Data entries
-- START --

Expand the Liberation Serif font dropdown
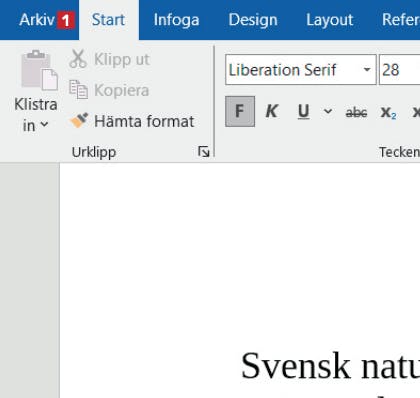Screen dimensions: 420x398 click(367, 70)
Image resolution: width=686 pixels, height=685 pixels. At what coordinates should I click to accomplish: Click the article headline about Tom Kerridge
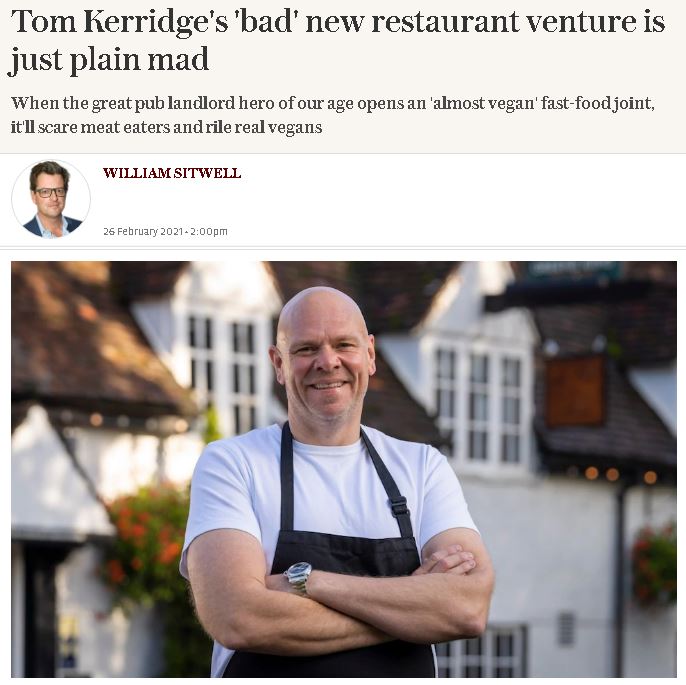[337, 40]
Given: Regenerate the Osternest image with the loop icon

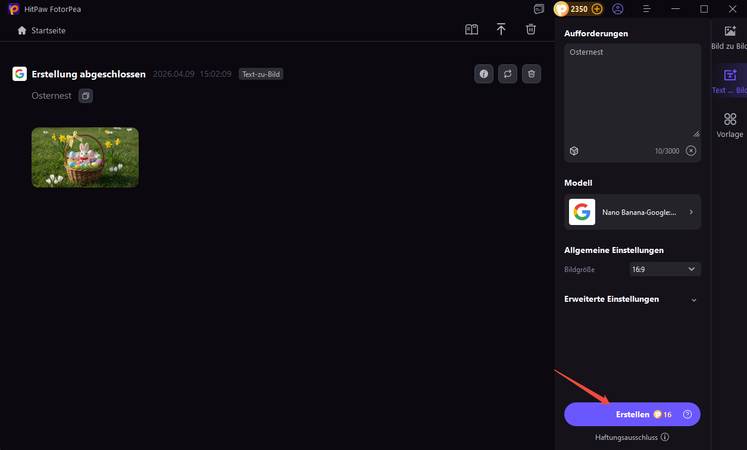Looking at the screenshot, I should pos(508,74).
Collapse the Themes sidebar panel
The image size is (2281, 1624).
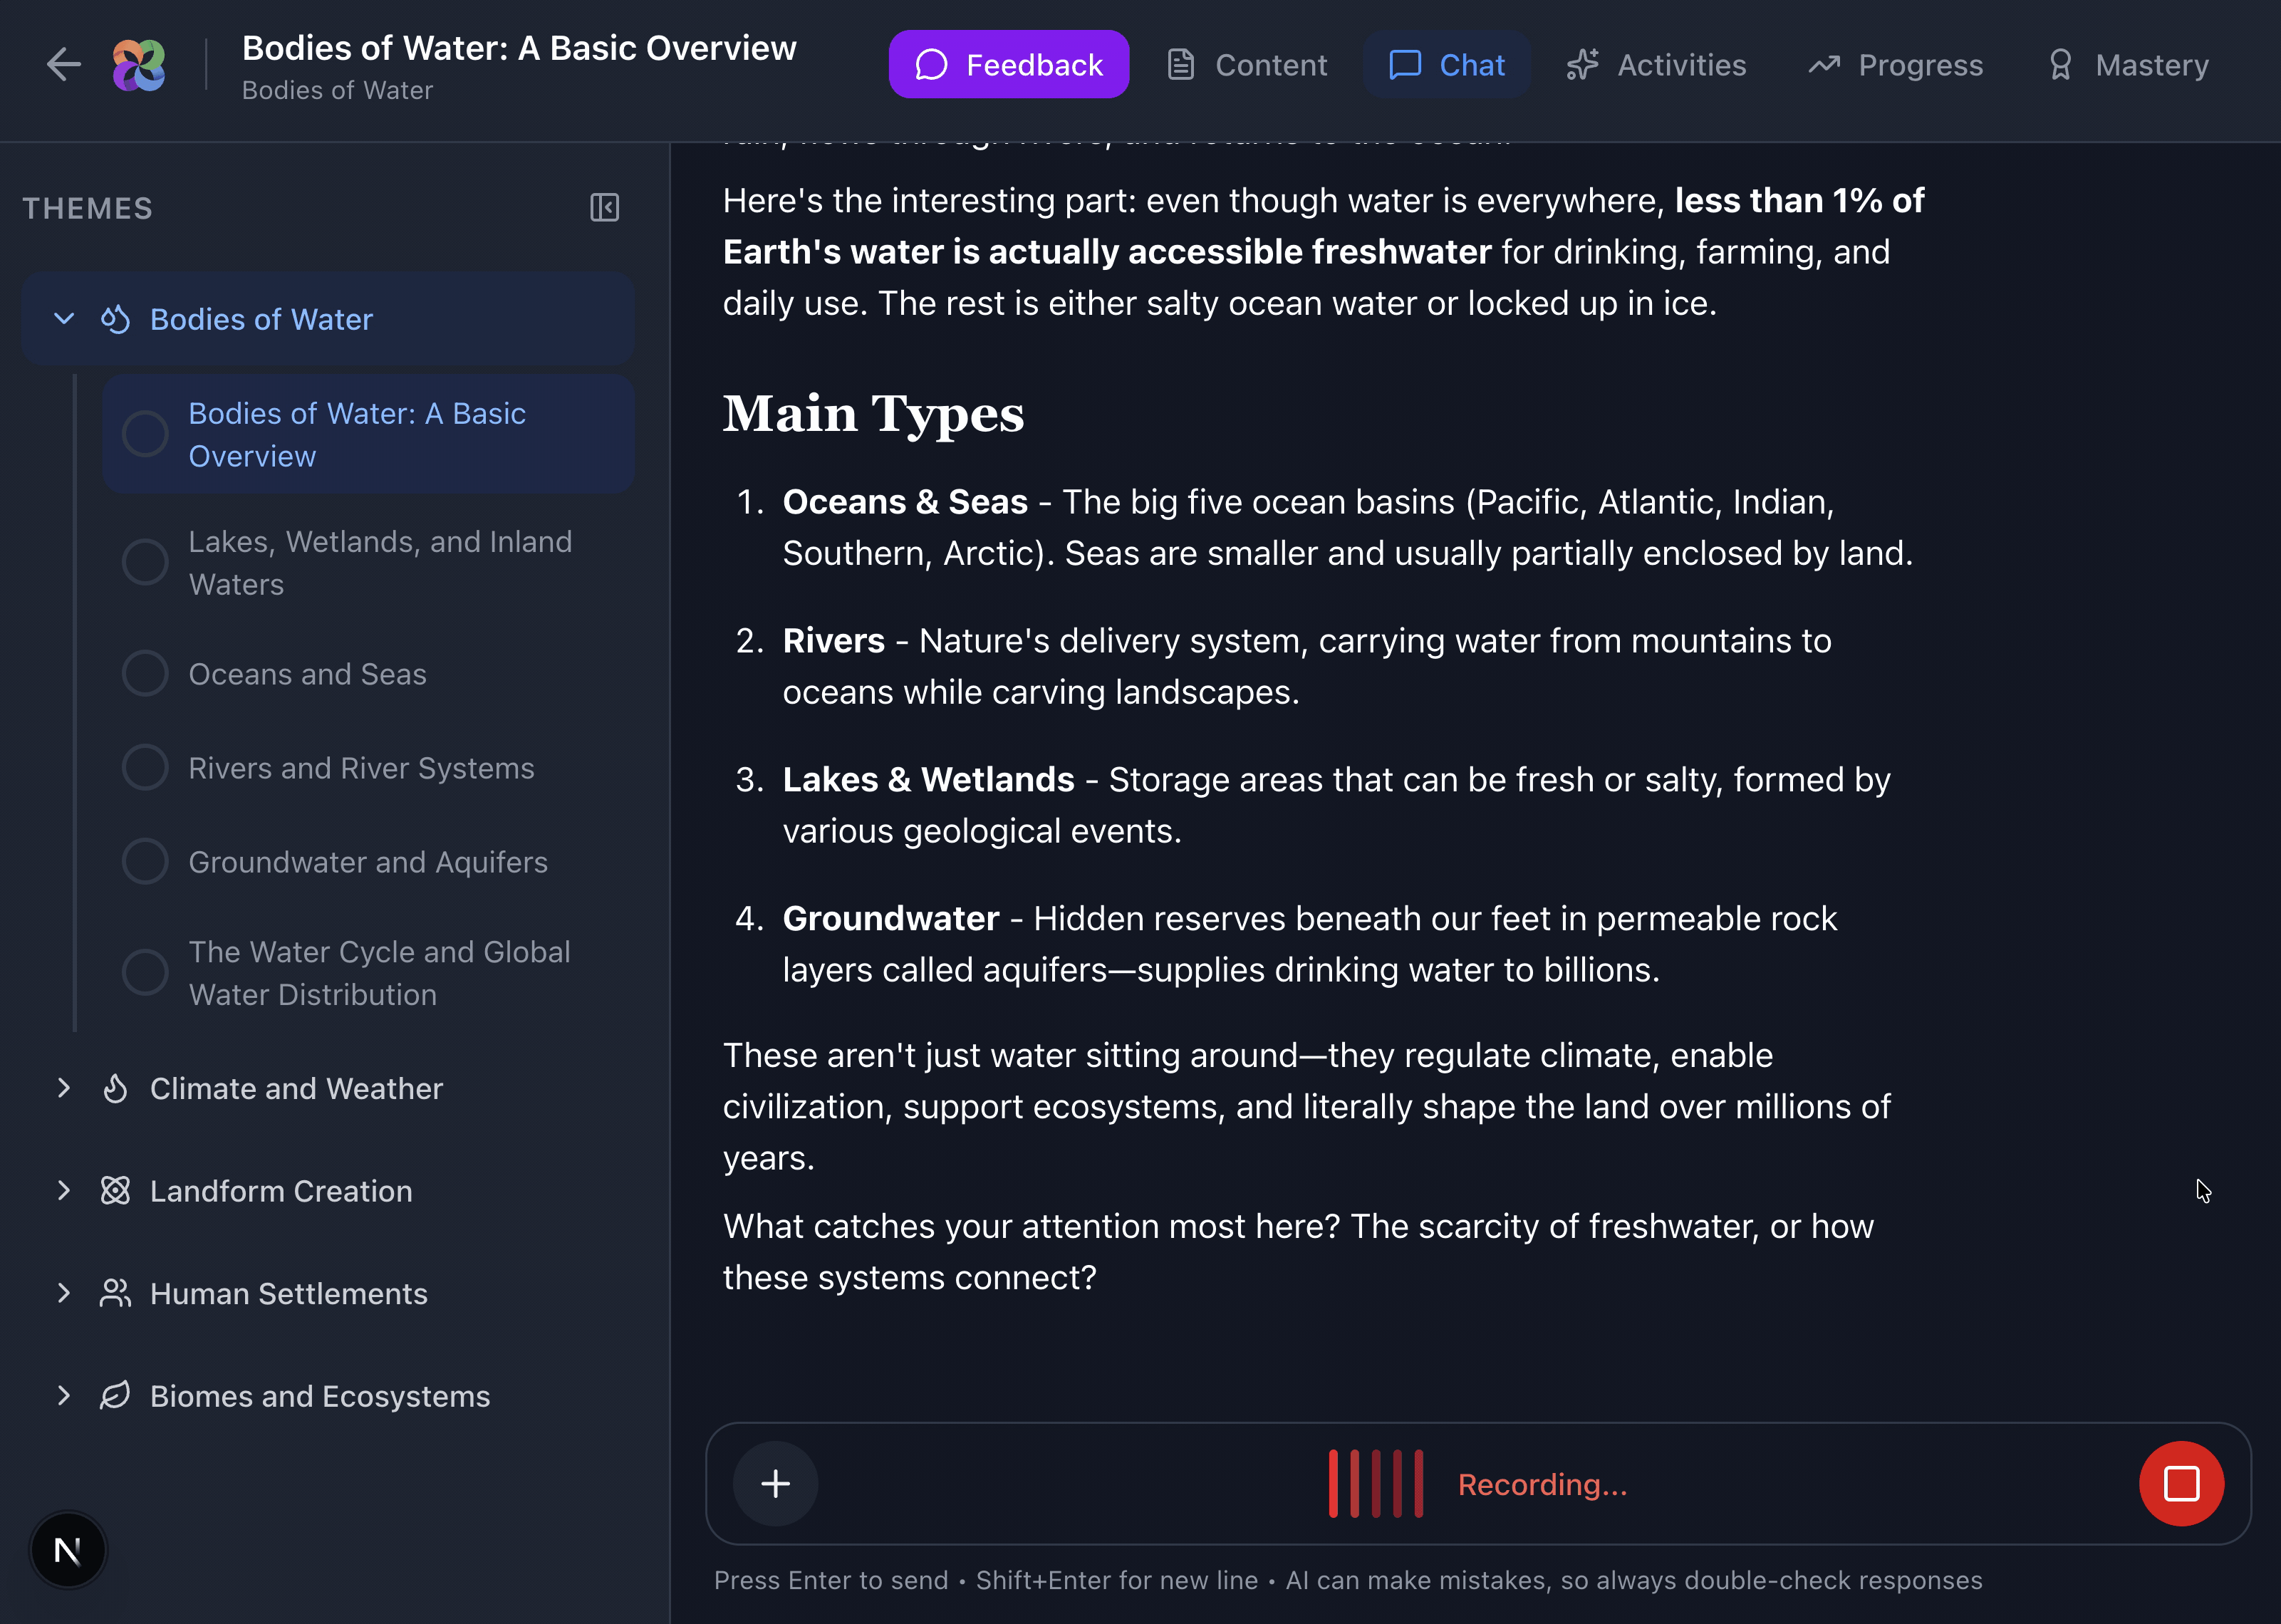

-- END --

▶ Exercise
Retype every line of the data entries word for word, skipping the pictures.

▶ Exercise output
Expand the Liberation Serif font dropdown
Screen dimensions: 420x398 click(367, 70)
Image resolution: width=686 pixels, height=685 pixels. At what coordinates should I click to accomplish: Click the article headline about Tom Kerridge
[337, 40]
Given: Regenerate the Osternest image with the loop icon

Looking at the screenshot, I should pos(508,74).
Collapse the Themes sidebar panel
The image size is (2281, 1624).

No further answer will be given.